%%

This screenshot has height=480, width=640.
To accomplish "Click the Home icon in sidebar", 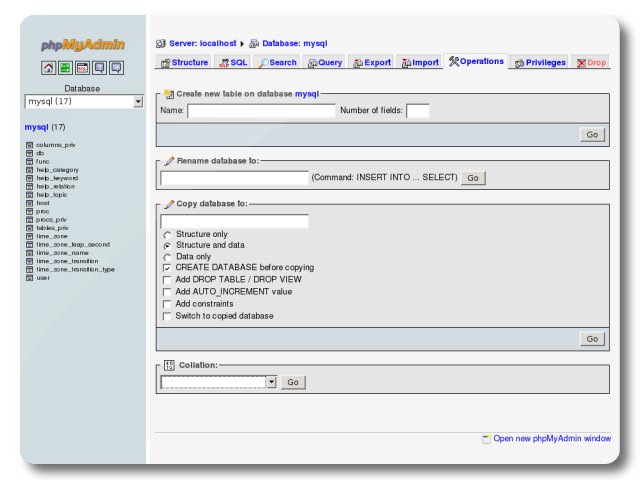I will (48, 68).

%%
%%

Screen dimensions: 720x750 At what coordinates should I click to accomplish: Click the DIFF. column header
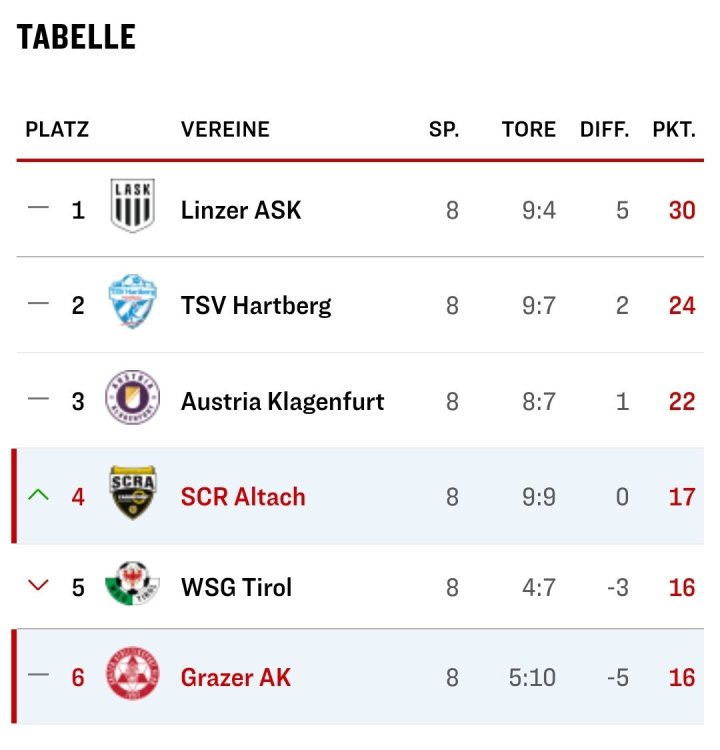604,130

%%
%%

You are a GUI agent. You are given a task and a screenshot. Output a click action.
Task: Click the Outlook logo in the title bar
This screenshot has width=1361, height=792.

%%

What the task requires: Among the entries above, locate the lines containing "You are a GUI" and "This screenshot has width=1361, height=792.", and transcribe exactly those two lines and all lines between.

Task answer:
You are a GUI agent. You are given a task and a screenshot. Output a click action.
Task: Click the Outlook logo in the title bar
This screenshot has width=1361, height=792.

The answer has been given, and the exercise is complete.